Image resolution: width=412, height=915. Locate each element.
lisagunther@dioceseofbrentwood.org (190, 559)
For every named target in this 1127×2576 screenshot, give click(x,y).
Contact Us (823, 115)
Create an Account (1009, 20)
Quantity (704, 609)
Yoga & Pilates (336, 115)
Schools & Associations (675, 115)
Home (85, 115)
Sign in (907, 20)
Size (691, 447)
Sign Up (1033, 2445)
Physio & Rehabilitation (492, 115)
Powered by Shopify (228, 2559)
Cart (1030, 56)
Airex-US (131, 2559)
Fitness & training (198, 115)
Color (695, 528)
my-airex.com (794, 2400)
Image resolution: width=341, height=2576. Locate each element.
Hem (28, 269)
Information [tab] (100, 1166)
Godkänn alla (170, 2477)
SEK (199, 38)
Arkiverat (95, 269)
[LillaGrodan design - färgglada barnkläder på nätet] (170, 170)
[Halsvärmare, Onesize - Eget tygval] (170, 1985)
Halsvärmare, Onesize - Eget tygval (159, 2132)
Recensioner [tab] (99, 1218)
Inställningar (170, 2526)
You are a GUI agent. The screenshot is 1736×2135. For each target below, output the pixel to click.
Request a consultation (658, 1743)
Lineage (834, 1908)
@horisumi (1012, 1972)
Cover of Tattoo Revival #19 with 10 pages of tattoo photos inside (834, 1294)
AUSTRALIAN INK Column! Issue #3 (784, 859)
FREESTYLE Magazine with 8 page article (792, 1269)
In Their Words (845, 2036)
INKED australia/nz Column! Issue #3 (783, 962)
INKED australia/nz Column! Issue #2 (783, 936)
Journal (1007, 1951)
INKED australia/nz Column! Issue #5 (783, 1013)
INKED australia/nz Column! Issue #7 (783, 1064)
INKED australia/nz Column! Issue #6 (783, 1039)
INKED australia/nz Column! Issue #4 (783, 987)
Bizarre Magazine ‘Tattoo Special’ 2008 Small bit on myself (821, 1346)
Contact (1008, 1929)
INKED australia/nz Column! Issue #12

--

Required work:
All lines from the one containing "INKED australia/nz Column! Issue #4" through the final line of the records above are to be set down exactly, and no other line is to appear.

Result:
INKED australia/nz Column! Issue #4 (783, 987)
Bizarre Magazine ‘Tattoo Special’ 2008 Small bit on myself (821, 1346)
Contact (1008, 1929)
INKED australia/nz Column! Issue #12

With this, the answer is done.